Engpassanalyse im Restaurant
Mehr Personal hilft nicht, wenn es an der falschen Station eingesetzt wird. Die Engpassanalyse zeigt, wo das Nadelöhr wirklich sitzt — an Küche, Ausgabe, Service oder Kasse — und warum nur dort das Gegensteuern den Gesamtdurchsatz erhöht. Dieser Artikel erklärt die Methode in vier Schritten, mit Messwerten und Fallbeispielen.
Grundlagen: Durchsatz und Ankunft
Ein Restaurant ist eine Kette von Stationen. Jede Station hat eine Durchsatzrate — Gäste oder Gerichte pro Zeiteinheit. Der Gästefluss durch den Betrieb wird durch die langsamste Station begrenzt, nicht durch den Durchschnitt aller Stationen. Das ist die Engpasslogik: Wenn die Ausgabe 60 Gäste pro Stunde schafft, die Küche 90 und die Kasse 120, dann ist die Ausgabe der Engpass. Mehr Personal an der Küche erhöht nur deren Auslastung, nicht den Gesamtdurchsatz.
Die zweite Kenngröße ist die Ankunftsrate der Gäste — wie viele Gäste pro Stunde an der Station ankommen. Liegt die Ankunftsrate über der Durchsatzrate, entsteht ein Rückstau. Die Differenz staut sich: Bei 90 Gästen Ankunft und 60 Gästen Durchsatz wachsen pro Stunde 30 Gäste in der Schlange. Nach 20 Minuten stehen 10 zusätzliche Gäste, nach einer Stunde 30.
Schritte der Engpassanalyse
Eine systematische Engpassanalyse folgt fünf Schritten:
- Daten erfassen: Verkaufsdaten je Stunde, Länge der Warteschlangen, Durchsatz je Station über 1–2 Wochen — besser 4 Wochen, um Wochentagmuster zuverlässig zu erkennen.
- Durchsatz je Station berechnen: Gerichte oder Gäste pro Minute, getrennt nach Stoß- und Nebenzeiten.
- Auslastungsgrad ermitteln: Tatsächlicher Durchsatz geteilt durch theoretische Maximalkapazität. Werte über 85 % in der Stoßzeit deuten auf Engpass.
- Engpass identifizieren: Station mit der höchsten Auslastung und der längsten Schlange bestimmen.
- Wirkung messen: Nach Umverteilung oder Kapazitätserhöhung die Kennzahlen 2 Wochen später erneut erheben.
Kennzahlen je Station
Für jede Station werden folgende Messgrößen erhoben:
- Durchsatzrate: Gäste oder Gerichte pro Minute.
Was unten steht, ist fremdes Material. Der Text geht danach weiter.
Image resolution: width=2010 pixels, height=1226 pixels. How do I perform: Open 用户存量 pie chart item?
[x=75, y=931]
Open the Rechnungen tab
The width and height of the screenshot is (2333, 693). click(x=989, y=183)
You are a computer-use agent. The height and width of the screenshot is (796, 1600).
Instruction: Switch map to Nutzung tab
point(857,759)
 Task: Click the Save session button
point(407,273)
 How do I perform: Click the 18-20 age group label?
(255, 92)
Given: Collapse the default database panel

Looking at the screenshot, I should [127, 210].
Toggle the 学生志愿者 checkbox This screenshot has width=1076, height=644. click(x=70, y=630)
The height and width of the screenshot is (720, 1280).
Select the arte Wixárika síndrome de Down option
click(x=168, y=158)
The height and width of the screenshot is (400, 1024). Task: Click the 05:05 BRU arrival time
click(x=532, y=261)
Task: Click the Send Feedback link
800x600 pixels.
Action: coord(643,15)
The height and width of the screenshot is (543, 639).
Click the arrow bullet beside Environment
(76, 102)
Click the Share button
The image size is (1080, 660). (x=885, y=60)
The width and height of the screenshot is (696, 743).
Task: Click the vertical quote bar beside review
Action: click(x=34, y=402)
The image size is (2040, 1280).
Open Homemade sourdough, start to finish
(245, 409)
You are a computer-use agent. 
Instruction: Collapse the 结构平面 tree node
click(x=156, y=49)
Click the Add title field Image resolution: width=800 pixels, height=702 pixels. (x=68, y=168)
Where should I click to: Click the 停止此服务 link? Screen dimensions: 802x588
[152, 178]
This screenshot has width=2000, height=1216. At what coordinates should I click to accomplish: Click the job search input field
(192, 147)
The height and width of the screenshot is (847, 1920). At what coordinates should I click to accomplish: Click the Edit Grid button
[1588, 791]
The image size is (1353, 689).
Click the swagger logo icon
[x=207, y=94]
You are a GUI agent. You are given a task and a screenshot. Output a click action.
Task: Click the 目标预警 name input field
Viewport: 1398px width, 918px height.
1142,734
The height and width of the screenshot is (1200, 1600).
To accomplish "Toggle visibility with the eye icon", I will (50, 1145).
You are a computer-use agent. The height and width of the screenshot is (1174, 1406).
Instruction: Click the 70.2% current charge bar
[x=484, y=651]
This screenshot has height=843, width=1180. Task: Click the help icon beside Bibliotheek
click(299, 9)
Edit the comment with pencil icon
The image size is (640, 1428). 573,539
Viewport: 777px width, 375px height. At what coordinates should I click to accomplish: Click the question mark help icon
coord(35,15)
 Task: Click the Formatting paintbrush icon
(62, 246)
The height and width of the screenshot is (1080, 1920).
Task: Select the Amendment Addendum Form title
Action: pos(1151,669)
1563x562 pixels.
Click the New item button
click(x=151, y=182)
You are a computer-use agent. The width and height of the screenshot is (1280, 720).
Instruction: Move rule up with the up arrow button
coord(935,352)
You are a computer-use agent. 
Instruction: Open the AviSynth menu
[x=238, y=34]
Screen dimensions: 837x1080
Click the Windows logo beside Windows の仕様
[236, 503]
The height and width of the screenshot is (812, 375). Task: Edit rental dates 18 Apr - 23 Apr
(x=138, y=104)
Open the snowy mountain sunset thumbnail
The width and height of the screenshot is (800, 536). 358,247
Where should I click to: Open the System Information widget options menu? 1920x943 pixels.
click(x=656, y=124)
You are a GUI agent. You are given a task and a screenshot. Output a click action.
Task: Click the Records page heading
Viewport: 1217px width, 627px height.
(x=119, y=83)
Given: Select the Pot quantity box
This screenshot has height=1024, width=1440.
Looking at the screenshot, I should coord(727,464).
Beispiel: Ausgabe mit 2 Plätzen und 1,0 Gericht/min pro Platz = 120 Gerichte/h.
- Auslastungsgrad: Ist-Durchsatz / Maximalkapazität. Über 85 % = drohender Engpass, unter 60 % = Überbesetzung.
- Wartezeit an der Station: Zeit vom Eintreffen bis zum Abschluss. Quick-Service < 3 min, Vollservice < 8 min Bestellung-zu-Service.
- Engpass-Anteil: Anteil der Station an der Gesamtwartezeit. Über 60 % bedeutet: Diese Station ist der zentrale Hebel.
- Ankunftsrate: Gäste pro Stunde, die an der Station ankommen — aus Gästeprognose oder Messung.
Eine ausführliche Übersicht aller Messgrößen steht im Artikel Kennzahlen der Stationsoptimierung.
Ursache-Wirkung am Engpass
Die Wirkung eines Engpasses ist mathematisch: Wenn die Ankunftsrate λ (Gäste/min) größer ist als die Durchsatzrate μ (Gäste/min), wächst die Schlangenlänge mit der Zeit proportional zu (λ − μ). Die Wartezeit pro Gast steigt entsprechend.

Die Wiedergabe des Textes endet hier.